Static contact angle between modified nano-TiO2 surface and water: (a) 0% KH570, (b) 5% KH570, (c) 10% KH570, (d) 15% KH570, (e) 20% KH570, and (f) 25% KH570.

Figure 8 shows the scanning electron microscope observation of nano-TiO2 before and after modification. The morphology of nano-TiO2 modified by KH-570 with different mass fractions (0, 5, 10, 15, 20, and 25%) was studied. It can be seen from Figure 8a that the unmodified nano-TiO2 powder is irregular spherical particle stacking, and the agglomeration phenomenon is more serious. After being modified by KH570, the agglomeration phenomenon is improved, and with the increase in silane coupling agent KH570 content, the agglomeration gradually decreases.

Figure 8 Scanning electron microscopic photos of surface modified TiO2: (a) unmodified TiO2, (b) 5% KH570, (c) 10% KH570, (d) 15% KH570, (e) 20% KH570, and (f) 25% KH570.
Figure 8

Scanning electron microscopic photos of surface modified TiO2: (a) unmodified TiO2, (b) 5% KH570, (c) 10% KH570, (d) 15% KH570, (e) 20% KH570, and (f) 25% KH570.

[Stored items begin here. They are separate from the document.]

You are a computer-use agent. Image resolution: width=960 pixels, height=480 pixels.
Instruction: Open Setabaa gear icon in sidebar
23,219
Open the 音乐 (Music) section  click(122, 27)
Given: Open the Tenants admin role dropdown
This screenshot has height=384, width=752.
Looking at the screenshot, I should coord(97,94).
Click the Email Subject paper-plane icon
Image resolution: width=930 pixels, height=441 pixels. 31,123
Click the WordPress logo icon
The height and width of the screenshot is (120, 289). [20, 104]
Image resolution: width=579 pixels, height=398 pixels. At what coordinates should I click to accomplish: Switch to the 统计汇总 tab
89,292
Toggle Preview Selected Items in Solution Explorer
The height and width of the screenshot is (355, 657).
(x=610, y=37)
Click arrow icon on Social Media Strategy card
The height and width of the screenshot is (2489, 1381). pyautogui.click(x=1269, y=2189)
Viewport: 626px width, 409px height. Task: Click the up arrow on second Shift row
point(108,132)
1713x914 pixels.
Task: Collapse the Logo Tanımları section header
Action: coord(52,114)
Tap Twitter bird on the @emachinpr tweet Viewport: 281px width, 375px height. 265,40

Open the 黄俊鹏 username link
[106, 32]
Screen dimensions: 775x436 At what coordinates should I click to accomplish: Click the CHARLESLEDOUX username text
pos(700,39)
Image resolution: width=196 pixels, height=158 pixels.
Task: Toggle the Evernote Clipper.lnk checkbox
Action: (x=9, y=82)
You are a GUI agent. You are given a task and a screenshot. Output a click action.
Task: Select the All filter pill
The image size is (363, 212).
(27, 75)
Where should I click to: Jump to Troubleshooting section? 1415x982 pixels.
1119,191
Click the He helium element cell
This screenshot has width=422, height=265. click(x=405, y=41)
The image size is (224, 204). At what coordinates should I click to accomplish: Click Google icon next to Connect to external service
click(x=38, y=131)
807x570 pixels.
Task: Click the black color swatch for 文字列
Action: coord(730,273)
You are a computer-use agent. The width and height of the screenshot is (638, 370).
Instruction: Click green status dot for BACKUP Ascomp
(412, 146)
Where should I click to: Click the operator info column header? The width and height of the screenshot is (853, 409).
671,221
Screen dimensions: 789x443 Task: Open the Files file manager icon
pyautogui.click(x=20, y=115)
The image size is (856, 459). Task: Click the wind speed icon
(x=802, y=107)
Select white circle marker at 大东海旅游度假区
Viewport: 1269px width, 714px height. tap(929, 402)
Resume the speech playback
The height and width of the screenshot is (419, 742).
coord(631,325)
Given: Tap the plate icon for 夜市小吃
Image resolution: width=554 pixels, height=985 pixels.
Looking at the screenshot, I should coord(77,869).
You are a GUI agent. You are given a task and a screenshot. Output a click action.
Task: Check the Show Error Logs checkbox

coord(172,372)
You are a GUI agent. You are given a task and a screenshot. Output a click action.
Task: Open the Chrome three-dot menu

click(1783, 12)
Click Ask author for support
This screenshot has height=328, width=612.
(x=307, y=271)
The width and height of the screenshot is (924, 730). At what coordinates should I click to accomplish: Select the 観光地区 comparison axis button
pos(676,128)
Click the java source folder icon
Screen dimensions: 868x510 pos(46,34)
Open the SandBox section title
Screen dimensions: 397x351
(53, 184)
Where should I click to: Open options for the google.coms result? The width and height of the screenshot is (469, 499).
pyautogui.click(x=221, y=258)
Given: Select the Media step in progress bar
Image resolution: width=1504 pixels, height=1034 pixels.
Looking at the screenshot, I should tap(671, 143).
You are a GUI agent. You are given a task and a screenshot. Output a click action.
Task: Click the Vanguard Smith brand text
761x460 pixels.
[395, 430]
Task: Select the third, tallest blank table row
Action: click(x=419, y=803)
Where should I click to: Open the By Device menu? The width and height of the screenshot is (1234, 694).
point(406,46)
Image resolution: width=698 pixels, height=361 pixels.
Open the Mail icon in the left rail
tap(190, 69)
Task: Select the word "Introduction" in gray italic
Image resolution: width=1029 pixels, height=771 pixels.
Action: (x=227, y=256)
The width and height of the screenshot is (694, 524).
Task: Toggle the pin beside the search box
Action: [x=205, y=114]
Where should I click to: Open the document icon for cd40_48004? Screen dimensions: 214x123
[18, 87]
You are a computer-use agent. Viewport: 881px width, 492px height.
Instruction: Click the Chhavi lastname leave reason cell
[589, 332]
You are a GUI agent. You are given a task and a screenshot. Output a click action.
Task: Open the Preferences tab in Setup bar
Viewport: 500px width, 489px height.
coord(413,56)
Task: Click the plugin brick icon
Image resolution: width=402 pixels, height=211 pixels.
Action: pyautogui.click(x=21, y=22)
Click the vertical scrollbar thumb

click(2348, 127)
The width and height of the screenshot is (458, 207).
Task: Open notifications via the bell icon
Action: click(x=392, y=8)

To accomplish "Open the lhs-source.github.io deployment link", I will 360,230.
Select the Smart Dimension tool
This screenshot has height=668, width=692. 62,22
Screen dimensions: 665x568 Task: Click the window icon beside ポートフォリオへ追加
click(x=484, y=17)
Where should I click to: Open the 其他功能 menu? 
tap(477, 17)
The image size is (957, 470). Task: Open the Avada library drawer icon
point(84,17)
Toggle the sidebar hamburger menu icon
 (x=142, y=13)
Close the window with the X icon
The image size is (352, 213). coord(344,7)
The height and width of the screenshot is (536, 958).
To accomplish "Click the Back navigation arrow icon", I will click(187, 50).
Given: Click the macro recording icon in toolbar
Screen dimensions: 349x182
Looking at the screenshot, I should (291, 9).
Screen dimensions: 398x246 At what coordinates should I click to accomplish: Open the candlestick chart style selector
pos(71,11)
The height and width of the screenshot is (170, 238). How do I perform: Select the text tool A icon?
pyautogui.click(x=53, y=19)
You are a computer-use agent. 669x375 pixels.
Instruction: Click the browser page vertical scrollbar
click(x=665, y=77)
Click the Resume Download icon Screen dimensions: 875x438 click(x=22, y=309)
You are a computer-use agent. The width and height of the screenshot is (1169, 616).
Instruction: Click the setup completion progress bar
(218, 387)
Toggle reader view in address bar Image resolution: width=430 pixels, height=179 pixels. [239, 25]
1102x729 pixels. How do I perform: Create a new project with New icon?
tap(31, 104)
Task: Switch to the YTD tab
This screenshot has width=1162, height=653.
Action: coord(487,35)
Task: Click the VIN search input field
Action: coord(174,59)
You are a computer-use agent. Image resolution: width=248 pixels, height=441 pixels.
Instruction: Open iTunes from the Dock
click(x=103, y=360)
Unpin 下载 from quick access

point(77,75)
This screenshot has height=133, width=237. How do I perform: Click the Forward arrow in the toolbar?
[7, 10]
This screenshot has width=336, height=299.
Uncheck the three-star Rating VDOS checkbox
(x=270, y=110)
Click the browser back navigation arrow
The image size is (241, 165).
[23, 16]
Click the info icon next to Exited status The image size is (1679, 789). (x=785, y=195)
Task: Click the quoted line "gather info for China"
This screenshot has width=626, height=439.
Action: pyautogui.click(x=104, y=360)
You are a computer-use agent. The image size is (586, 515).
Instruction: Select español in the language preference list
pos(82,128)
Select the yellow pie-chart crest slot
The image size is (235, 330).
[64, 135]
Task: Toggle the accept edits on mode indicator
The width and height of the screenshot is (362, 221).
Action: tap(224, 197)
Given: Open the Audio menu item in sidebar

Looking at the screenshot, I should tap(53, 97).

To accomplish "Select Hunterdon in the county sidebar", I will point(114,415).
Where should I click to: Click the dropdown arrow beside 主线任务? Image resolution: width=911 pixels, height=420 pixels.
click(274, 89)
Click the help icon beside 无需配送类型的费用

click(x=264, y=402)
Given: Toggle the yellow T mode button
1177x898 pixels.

3.2 Effect of nano-TiO2 content on curing shrinkage of resin

Figure 9 shows the effect of different content of TiO2 particles on the curing shrinkage of resin. It can be seen from the figure that with the increase of the content of nano-TiO2 particles, the curing shrinkage of the composite resin gradually decreases, and all keep below 6%. Before the curing of photosensitive resin, the main force between resins is the van der Waals force, and the intermolecular distance is van der Waals distance. After curing, the intermolecular distance changes from van der Waals distance to covalent bond distance, and the distance becomes shorter, so the resin shrinks. TiO2 is an inorganic non-shrinking component, which can be added to the resin to fill the gaps caused by the shrinkage of organic components.

Figure 9 Effect of different content of TiO2 particles on curing shrinkage of resin.
Figure 9

Effect of different content of TiO2 particles on curing shrinkage of resin.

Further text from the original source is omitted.